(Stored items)

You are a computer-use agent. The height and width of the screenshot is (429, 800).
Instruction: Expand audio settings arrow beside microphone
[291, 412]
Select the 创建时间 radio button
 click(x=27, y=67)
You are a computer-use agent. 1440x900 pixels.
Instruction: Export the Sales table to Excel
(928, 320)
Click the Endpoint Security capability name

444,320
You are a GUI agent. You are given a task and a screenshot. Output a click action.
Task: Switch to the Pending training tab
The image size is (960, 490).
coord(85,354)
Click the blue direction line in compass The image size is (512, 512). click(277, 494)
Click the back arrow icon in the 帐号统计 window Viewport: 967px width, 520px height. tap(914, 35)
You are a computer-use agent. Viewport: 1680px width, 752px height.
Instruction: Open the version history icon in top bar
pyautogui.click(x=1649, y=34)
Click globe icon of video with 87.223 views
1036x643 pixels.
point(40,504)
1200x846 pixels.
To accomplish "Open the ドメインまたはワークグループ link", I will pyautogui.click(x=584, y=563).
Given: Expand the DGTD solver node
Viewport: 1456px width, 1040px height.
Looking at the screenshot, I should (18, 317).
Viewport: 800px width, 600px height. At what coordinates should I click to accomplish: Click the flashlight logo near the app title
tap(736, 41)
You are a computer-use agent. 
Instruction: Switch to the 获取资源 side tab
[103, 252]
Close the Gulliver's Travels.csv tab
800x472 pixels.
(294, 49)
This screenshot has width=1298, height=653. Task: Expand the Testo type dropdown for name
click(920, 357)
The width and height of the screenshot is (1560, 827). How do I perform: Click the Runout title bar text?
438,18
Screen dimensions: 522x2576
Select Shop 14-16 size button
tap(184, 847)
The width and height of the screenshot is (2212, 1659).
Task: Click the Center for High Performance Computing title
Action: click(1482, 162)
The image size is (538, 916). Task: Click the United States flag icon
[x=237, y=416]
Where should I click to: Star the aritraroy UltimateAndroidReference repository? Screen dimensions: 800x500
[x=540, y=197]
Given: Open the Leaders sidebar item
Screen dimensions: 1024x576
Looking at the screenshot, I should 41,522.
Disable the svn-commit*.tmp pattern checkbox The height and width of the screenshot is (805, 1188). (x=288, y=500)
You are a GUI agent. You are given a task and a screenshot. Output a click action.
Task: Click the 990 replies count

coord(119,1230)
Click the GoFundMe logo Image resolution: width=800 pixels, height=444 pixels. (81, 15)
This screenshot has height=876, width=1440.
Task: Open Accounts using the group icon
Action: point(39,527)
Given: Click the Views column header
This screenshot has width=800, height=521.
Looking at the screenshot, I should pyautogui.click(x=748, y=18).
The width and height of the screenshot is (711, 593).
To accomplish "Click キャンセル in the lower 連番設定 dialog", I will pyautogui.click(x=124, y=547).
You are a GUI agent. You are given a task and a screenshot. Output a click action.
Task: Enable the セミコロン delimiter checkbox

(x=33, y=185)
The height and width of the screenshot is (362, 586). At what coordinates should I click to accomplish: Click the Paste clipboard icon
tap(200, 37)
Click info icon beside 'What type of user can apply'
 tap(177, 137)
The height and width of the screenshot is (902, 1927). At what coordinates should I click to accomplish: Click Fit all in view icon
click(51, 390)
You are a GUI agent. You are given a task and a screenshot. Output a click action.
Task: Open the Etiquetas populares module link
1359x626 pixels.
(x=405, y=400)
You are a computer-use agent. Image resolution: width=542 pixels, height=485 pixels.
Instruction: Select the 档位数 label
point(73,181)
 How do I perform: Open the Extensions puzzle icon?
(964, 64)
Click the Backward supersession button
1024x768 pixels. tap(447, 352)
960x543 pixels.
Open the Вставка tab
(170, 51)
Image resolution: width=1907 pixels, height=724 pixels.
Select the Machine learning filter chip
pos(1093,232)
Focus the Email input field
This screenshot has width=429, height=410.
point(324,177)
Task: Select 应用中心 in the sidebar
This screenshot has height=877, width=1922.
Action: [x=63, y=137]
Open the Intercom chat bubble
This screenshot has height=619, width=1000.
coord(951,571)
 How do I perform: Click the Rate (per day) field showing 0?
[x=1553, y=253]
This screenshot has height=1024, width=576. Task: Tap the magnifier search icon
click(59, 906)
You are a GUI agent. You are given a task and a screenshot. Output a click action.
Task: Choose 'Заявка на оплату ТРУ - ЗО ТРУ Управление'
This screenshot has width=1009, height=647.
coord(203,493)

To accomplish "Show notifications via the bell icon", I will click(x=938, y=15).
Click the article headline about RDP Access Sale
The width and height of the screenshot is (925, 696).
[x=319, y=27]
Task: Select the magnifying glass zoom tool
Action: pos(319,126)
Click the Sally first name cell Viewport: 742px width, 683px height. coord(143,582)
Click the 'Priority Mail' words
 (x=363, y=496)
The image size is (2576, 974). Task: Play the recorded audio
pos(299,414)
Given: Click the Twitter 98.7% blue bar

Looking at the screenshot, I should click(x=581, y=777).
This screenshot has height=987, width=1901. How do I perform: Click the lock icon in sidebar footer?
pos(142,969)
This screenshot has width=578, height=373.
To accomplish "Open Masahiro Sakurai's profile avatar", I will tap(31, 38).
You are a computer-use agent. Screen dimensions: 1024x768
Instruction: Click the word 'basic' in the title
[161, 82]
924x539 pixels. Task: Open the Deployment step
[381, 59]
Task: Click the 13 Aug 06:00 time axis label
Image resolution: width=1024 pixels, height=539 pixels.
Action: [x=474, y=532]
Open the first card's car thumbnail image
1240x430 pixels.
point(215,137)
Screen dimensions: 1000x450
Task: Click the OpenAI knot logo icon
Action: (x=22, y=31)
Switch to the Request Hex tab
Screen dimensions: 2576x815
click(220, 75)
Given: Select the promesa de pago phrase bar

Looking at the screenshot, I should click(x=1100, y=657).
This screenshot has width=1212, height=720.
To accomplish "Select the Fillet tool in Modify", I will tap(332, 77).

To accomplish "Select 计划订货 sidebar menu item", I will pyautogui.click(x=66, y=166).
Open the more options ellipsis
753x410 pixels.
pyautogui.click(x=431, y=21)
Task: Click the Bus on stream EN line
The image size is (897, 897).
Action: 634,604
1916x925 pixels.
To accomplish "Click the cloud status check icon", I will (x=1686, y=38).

* **Exercise**
Every line above that contains the word "link" should be reported.

* **Result**
To accomplish "Open the ドメインまたはワークグループ link", I will pyautogui.click(x=584, y=563).
Task: Open the Etiquetas populares module link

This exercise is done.